Puccini lives on in our region, but professional productions are rare. The final curtain fell on Cleveland Opera in 2004. From the mid-1970s through the '80s and '90s, there were lavish, gorgeous, grand-scale productions at the State Theater in Playhouse Square. Then the opera company ran into financial trouble and folded. An effort in 2007 to revive it failed just three years later.

New hope stems from students’ enthusiasm
But the past might not be prelude. Kent State Opera Director Marla Berg sees a brighter future for her students.

 “It’s my first year and so it's trial by fire sometimes. But it’s very, very exciting. This production is going to be fabulous.” 

Baritone Darryl Lewis, a graduate teaching assistant and the star of the show, spends a lot of his time on stage lying on a death bed, a rather flimsy one. It collapsed under him at rehearsal.

Show must go on
 “I am playing the role of Gianni Schicchi.”

Who is this guy?

“A man who loves his daughter a great deal.”

And that means impersonating somebody to fake a will?

“He will impersonate the dead to make sure that his daughter gets the man who she wants and finds happiness.

It’s a very madcap opera.

“I absolutely enjoy that part of it," he says, even the unscripted part when he fell out of bed.

 “Even if that were part of the show, I could still make it work and it would be funny.”

 There’s confidence.

“Yeah.”   

And confidence is key.

Coaching and encouragement builds confidence
Soprano Marita Tornabene plays Lauretta, Gianni Schicchi’s beloved daughter. With a music degree from Ashland University, she’s working hard now towards a certificate in opera performance from Kent.

 “When you feel like you’re down and you feel like. 'This is enough, I can’t do this anymore,' all of a sudden someone walks by and gives you a comment and you’re like, ‘Yeah. I can do this.’"  

Alfred Anderson retired in 2010, after more than two decades directing the University of Akron’s opera program. He’s guest directing here in Kent and the students have been hanging on his every word.

 “It’s very gratifying of course and reassuring to see their interest in trying to learn what I’m trying to impart."

Anderson and Berg are grooming these young talents for key roles once the economy’s right for grand opera’s return to the region.

 “And in the meantime, it's opera programs like this that help keep it alive and help create singers for the future and audiences for the future.”

Not grand but do-able
It’s an expensive art form, but creative cost-cutting makes an annual fully-staged production possible at Kent. Marla Berg borrowed and repurposed old set pieces and furniture from the theater department.

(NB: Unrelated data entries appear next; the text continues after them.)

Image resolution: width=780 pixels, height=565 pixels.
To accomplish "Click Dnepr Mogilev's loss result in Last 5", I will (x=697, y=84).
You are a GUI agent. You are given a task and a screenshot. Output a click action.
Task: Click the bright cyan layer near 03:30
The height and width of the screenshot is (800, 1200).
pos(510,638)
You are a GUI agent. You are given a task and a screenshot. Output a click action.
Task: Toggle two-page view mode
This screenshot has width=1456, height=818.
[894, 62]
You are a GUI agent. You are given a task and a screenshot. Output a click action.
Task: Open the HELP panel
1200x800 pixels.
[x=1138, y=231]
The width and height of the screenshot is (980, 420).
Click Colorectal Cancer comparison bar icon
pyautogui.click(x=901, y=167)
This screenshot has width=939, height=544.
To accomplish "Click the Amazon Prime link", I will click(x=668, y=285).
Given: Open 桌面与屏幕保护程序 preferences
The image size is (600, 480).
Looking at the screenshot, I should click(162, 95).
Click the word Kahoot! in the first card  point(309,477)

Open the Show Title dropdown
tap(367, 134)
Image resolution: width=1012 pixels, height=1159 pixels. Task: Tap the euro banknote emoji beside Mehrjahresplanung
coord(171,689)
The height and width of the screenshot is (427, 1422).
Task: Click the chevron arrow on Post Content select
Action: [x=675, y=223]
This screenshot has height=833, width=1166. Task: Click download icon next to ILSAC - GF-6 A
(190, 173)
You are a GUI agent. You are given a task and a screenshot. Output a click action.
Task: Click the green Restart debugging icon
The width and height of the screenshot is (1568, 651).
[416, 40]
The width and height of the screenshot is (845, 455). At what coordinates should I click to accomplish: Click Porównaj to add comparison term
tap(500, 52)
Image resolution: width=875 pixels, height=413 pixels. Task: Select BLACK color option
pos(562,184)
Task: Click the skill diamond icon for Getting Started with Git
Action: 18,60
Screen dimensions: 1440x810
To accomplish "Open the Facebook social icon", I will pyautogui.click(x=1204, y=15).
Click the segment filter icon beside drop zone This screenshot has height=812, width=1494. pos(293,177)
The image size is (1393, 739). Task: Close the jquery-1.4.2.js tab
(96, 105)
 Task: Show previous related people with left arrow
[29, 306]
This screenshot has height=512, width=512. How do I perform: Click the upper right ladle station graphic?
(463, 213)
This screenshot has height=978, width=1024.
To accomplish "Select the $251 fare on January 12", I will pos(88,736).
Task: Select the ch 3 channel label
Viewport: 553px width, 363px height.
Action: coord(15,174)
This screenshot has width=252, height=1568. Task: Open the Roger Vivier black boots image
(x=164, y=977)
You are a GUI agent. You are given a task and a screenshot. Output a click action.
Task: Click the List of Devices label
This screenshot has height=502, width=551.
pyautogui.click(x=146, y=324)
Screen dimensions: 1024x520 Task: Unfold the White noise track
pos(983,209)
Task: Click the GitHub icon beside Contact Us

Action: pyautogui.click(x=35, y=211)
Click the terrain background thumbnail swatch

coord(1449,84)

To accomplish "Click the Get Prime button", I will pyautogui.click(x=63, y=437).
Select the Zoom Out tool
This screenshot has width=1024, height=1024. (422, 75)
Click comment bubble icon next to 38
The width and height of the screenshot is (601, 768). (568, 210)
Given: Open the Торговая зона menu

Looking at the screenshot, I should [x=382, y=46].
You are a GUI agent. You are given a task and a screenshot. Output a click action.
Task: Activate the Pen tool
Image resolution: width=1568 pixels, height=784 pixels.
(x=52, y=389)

 “I have several students working to do the costuming and normally we would have a costume person.”

 Do the students do their own makeup?

“Their own makeup; their own hair. So in a lot of ways these kids are challenged even more. And maybe that’s a good thing in an educational setting, because you know all the ins and outs and anything can happen. It’s live theater.” 

Arduous training includes learning languages
Mastering foreign languages is part of an opera singer’s training.

Tenor Ryan Fitzgerald sings the role of Rinuccio in "Gianni Schicchi," one of many roles he’s performed in the last four years.

"I have sung so far in Russian. I have sung in, obviously, Italian, French, German, English. And for choruses, I’ve done some languages like Swahili and Aramaic. It’s very difficult. It takes a lot of practice.”   

And a whole lot of self-confidence.

"Once you have tha,t it’s a blast. There’s nothing like it. There’s nothing more fun.”   

The relevance of opera strikes a chord
And nothing more meaningful for baritone Mac Wood. A third-year voice performance major, he plays Marco in "Gianni Schicchi."

“All the themes in opera are things that we deal with in life every day. Most of opera is either about death or love or money. This one is cool because it’s about all three. I think so many people don’t realize that. So once they experience it, I think most people begin to love it.”  

Kent State Opera’s Spring production combines two other one-act operas with "Gianni Schicchi":  Samuel Barber’s "A Hand of Bridge" and Mozart’s "The Impressario."

The concert begins at 7:30 Friday, Saturday, and Sunday night at Ludwig Recital Hall in Kent State's Hugh A. Glauser School of Music. 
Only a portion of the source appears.